Volume 26 Issue 15 26 May 2017 1 Sivan 5777

From the Head of Science

View from the Kleinlehrer Family Science Building

Dear Year 8

I have to say that I really don’t appreciate you leaving me behind the other day. In fact, I feel excluded and if yellow blow-up balls had a union I would be complaining to it, but as we don’t, I am settling for writing an opinion piece in your weekly newsletter instead.

Here I am, a perfectly crafted yellow blow-up ball, exactly the right size and shape to represent the sun in your scale model. I always behave myself and stay blown up long enough to participate in your task, and what is my reward? You leave me at the gate! Every time! I sit here and watch you pace up the street, carefully counting your way up towards Randwick Junction using that scale you worked out before you left. At appropriate moments I see you stop and ingest the planet that pertains to that section of the model, considering the size range from a ‘hundred and thousand’ for Mercury to a chupa chup for Jupiter. You are chattering and laughing and discussing the model and the Solar System with delight – and you have left the central character behind! I don’t think this is acceptable.
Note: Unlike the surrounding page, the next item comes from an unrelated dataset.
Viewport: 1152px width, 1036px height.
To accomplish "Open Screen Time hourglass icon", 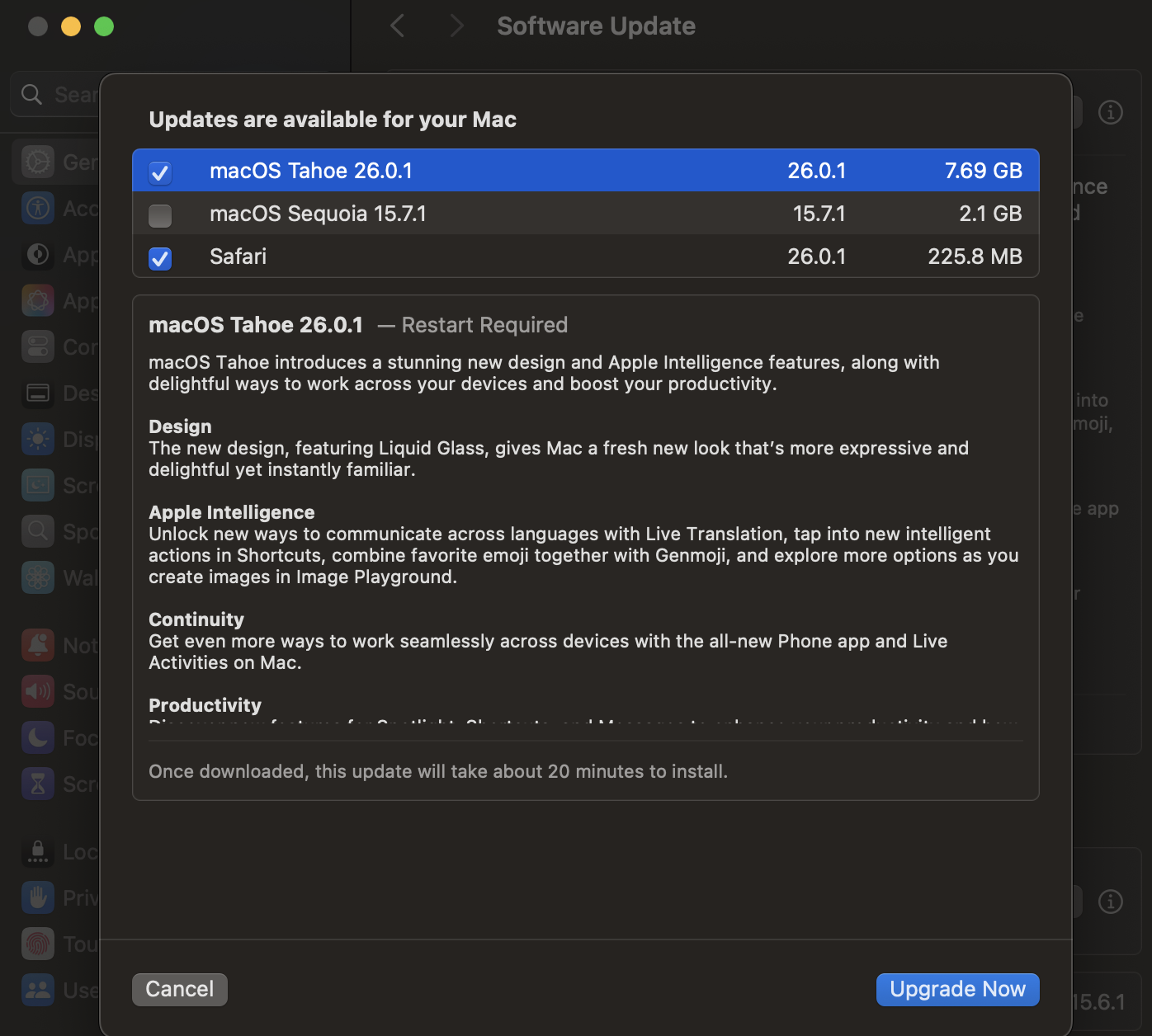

To make matters worse, from my position at the gate I can also see Year 7 students roaming the playground with paper and pencil, clearly engrossed in some other interesting Science activity. When they approach, I can hear them animatedly discussing the physical characteristics of the nearby plants – apparently they are developing a key for these plants that will be used by another class later on – they seem quite excited about it all, but do they take any notice of me languishing at their feet? They do not!

Just to add insult to injury, when I am finally retrieved by the Year 8 class and returned to the lab, I have to sit on the front desk, slowly deflating, watching the Year 9 group currently occupying the room making models of atoms from M&Ms and having a marvellous time whilst discussing the benefits and limitations of models in Science and the difference between a physical model (like they are making) and a theoretical model (like the one they are basing their physical model on). I’m sure they could take some time out to notice my predicament, but they do not see the problem and head out when the bell rings, munching on chocolate and ignoring me completely.

I am just glad that Ms Hunter rescues me eventually, just in time for me to avoid the lesson that I can hear beginning in the classroom. I don’t think that I could bear to sit through another Year 10 reproduction and genetics lesson – yellow becomes me much more than red cheeks, and while I agree that it is important that young people get correct scientific information about these things, I am glad that it is not my job to provide it! I will sit back in my dark cupboard for another year, flat as a pancake, waiting for my chance to shine once more.